# Listed entries

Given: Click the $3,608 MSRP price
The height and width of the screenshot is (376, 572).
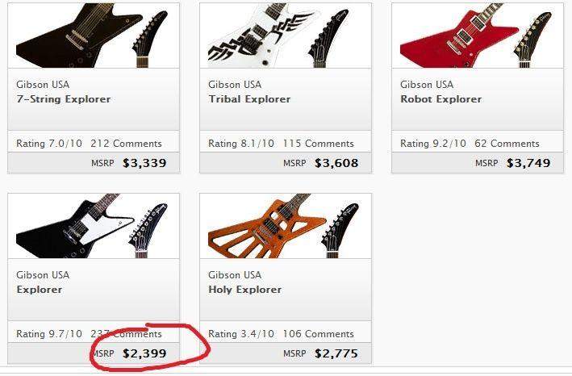Looking at the screenshot, I should (336, 163).
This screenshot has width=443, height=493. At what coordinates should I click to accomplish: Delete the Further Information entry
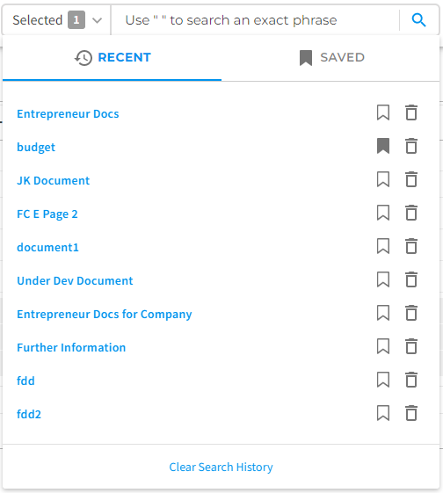[411, 346]

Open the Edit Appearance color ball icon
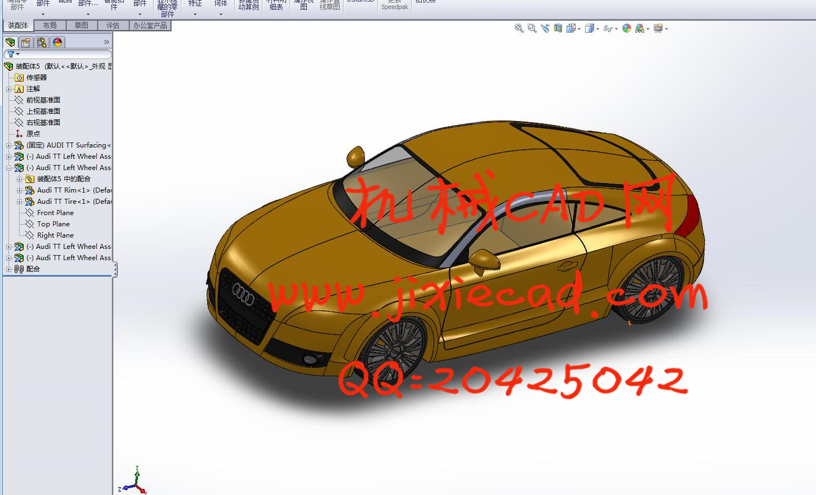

# Exercise goal
Rewrite all the rows above, substituting "color wheel icon" for "color ball icon" and keeping everything else unchanged. Omit the pictures.

# Correct answer
Given: Click the $3,608 MSRP price
The height and width of the screenshot is (376, 572).
Looking at the screenshot, I should (336, 163).
This screenshot has width=443, height=493. At what coordinates should I click to accomplish: Delete the Further Information entry
[411, 346]

Open the Edit Appearance color wheel icon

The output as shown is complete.